The full article can be read here

In light of those factors, taking away the issue of the rightness of the Catholic church's theological beliefs, the question becomes did Pope John Paul II do enough to (1) educate people about the rightness of the Catholic church's theology, and (2) did he address the other factors that are important to people when considering whether to become members of and to attend the Catholic church.

The numbers cited by Sullivan tend to indicate that Pope John Paul II didn't do enough, and attacking Sullivan doesn’t address the merits of his argument.

Anonymous said...

Thanks for the links, though I think the statistics needed for any thorough discussion of this issue are not to be found by Googling. (The site, BTW, has some more data and discussion.)

The decline in clergy -- which, I think, predates JPII -- is probably tied to the drop in attendance, by a number of factors. Even so, would we expect more clergy in a period of Catholic decline? That would be like GM producing more cars than there are people to sell them to, and expecting to turn a profit.

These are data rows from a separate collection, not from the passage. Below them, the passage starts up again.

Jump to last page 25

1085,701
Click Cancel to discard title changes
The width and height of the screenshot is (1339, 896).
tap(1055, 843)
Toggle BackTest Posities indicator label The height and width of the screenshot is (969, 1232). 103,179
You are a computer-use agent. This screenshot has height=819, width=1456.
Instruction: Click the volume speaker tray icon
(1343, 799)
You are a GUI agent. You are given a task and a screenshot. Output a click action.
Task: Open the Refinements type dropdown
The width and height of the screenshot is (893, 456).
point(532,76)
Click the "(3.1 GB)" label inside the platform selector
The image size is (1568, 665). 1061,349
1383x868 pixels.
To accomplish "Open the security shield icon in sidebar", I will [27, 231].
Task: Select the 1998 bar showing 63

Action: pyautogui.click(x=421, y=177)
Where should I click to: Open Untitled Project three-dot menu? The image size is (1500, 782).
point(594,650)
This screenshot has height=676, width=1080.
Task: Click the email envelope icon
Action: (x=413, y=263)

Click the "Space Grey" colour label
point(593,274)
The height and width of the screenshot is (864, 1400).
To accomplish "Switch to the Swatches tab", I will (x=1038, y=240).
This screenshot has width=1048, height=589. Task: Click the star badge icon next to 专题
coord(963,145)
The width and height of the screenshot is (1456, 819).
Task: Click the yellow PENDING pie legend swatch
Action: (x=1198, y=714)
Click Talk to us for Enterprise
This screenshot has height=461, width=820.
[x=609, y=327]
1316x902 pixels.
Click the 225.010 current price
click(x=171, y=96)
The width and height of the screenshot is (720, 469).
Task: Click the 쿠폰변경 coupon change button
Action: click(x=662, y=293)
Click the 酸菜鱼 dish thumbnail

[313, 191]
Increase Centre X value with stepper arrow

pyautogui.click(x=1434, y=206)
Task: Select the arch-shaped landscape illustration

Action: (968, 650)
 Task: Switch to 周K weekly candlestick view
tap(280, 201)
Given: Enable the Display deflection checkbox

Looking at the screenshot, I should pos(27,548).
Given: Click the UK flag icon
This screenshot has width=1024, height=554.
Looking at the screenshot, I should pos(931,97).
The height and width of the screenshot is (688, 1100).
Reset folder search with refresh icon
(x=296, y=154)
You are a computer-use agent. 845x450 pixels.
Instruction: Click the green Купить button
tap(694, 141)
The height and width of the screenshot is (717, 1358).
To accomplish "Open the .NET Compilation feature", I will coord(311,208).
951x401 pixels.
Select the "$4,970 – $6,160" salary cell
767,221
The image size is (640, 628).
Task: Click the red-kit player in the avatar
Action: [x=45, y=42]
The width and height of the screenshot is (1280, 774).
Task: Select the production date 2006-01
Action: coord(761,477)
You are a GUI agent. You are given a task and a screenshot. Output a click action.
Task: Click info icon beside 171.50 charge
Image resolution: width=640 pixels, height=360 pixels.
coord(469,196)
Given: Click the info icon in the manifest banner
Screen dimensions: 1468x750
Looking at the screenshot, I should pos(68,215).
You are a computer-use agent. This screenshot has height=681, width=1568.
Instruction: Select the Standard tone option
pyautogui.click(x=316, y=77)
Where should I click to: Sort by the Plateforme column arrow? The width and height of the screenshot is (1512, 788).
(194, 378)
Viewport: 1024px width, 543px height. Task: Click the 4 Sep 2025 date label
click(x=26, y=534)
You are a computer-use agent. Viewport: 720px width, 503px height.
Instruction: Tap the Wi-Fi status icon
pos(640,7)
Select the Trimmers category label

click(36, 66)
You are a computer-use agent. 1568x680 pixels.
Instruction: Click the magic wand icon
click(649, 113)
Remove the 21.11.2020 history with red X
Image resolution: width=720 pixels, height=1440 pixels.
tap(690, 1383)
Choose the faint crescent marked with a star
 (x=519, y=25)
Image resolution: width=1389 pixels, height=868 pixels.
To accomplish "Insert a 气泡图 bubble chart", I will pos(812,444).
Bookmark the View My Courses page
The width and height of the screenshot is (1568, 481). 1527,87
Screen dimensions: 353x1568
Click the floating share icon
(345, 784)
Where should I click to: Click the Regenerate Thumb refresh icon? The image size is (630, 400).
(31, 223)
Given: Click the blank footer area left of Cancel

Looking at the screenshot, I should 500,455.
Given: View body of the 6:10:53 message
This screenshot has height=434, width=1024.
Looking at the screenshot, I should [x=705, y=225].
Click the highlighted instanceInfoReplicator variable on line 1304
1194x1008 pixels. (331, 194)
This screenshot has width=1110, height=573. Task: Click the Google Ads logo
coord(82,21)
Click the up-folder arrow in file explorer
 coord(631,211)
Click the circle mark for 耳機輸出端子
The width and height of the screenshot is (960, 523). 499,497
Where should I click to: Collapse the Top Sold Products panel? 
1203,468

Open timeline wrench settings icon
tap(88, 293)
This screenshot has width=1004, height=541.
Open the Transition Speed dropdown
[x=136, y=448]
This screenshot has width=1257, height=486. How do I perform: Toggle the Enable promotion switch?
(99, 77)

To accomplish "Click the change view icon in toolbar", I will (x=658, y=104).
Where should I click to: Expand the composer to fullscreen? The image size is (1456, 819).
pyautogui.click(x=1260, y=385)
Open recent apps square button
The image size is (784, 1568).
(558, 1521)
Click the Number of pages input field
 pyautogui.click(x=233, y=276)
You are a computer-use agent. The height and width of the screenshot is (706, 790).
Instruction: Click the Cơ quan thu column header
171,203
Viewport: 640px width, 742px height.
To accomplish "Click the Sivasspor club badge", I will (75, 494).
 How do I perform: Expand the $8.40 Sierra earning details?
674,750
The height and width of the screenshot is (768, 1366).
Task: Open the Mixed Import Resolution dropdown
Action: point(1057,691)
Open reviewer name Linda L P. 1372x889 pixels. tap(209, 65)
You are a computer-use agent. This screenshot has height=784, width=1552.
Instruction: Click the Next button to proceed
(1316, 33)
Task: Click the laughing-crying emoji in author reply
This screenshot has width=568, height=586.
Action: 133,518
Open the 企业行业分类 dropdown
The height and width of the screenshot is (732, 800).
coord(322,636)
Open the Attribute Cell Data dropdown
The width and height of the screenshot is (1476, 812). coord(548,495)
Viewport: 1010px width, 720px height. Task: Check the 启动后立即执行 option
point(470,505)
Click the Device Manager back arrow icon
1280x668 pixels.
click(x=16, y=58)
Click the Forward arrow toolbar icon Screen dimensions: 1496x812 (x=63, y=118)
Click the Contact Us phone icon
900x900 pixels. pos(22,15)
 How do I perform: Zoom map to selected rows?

We need to know much more before we could decide to what extent JPII harmed/helped Church attendance, status, etc. We need better data on trends across denominations, trends before and during JPII's reign... (After all, without the data we could just as well argue -- as some have, I think -- that these trends have their root in Vatican II, or 60's-70's permissive culture, or the Sox not winning a world series...) Also, I think it's worth pointing out that among the ten important factors for "church loyalty," how many could the pope have had any control over, even in a trickle-down capacity? Should we say that JPII should have tried harder to provide greater "convenience of weekend service times"?

Again, with the very few data we have, we could just as well argue that the liberalization of individual churches, diocese, etc., in the U.S. and the rest of the West have caused decline of the Church.

The point with Andrew Sullivan is, his argument rests on two very self-important assumptions -- 1)the problem is JPII was too "rigid" concerning homosexuality, etc., and 2) the decline in Church attendance, clergy, etc. are solely explained by this. By even refusing to look at the fact that other churches (the Episcopal Church is the headling-grabbing example) going through recent liberalization on these issues are still in the same boat as the Catholic Church makes Sullivan's arguments shaky at best, and merely self-righteous in all other cases.

Anonymous said...

P.S. It's interesting to note (see that the congregations actually growing fastest in the U.S. are, contra Sullivan, the evangelical and more quote-unquote conservative churches.

Anonymous said...

Had the Pope embraced gay marriage, Andrew Sullivan would have blown the Pope's horn...repeatedly.